Tax cuts and filibusters


Once the super committee failed the House and Senate were boxed in tight. Usually, legislation has to be passed for tax increases and cuts to kick in. But this deal was set up differently, taxes go up and cuts kick in automatically unless ledge is passed. Those tax increases affect half the population, including the very wealthy, and the cuts affect sacred cows, including the DoD. Which means the Senate in particular is hoisted by their own filibuster petard:

(SFChronicle) — Democrats proposed a 3.25 percent tax on income over $1 million, which would raise sufficient cash to increase the tax cut to 3.1 percent and expand it to cover employers, as Obama has proposed. But that idea failed to muster the 60 votes needed to overcome a GOP filibuster threat, with 51 senators supporting it and 49 opposed.

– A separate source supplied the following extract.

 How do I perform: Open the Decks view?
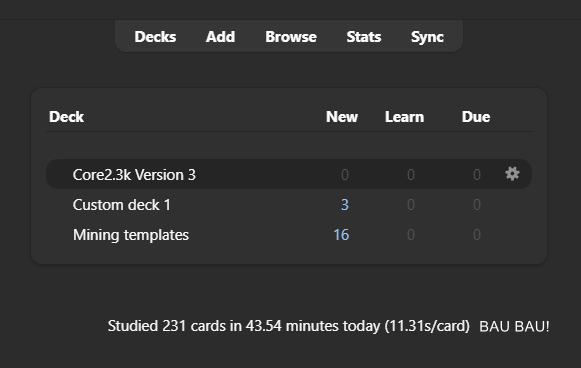155,37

Most people have heard of the filibuster, but for those who aren’t sure what that’s all about, it essentially means, under current Senate rules, that a bill needs 60 out of 100 votes instead of a simple majority to pass.

You might wonder how a process that blatantly undemocratic ever came to be. That’s a long story, the short version is it evolved from a loophole in the Senate rules that’s been around for a long time. When the fictional Mr. Smith went to Washington in 1939 he discovered that very real loophole: as long as he was recognized to speak and kept talking there was no procedural mechanism to shut him up, Smith had the floor, and no other Senate business could proceed until he voluntarily stopped, or passed out. That part of the loophole was ended in the 1970s, and it became possible, under the two-track system, for the Senate to consider and vote on other bills during a filibuster, just not the one being filibustered. These days it’s no longer required to even hold the floor by talking endlessly, just an implied filibuster sidelines the bill unless it can get 60 votes.

You might be thinking, why in the hell would the Senate even want something like a filibuster at all? It keeps bills from even being voted on, it stifles progress on all sorts of important matters, it frustrates the majority party and by proxy the voters that put them in power. There are various reasons, but one of the more unseemly ones is the filibuster gives individual and small groups of Senators enormous leverage they wouldn’t otherwise have, from which they can extract all manner of backroom deals, national press attention, and legal bribes campaign donations. It magnifies their power and thus the power of the Senate — at the expense of everyone else.

But thanks to the complicated way this super committee was set up and the rules everyone agreed to when that was done, the Senate is screwed in large part because of the filibuster. Either side can use it, if the Senate doesn’t pass a bill that clears the House and the Oval Office, the entire middle class gets a hefty tax increase, and that has them boxed in as it could end many cushy careers in the next election. Of course for us regular folks it’s quite satisfying to watch the Senate being forced to behave like an actual, democratic, majority-rules legislative body for once.

Comments

  1. thompjs says

    The filibuster was a very important weapon for the minority party to prevent tyranny of the majority. But it used to require talking for hours on end so there was a cost to use it.

  2. naturalcynic says

    It’s all about loss of power. Those Senators in the majority that are now hurt by the filibuster know that they might be in the minority in the future and the only power they can then project is the filibuster. Game theory. It may be more important to retain a power for future use than to deprive your opponent of using the same [undemocratic] advantage.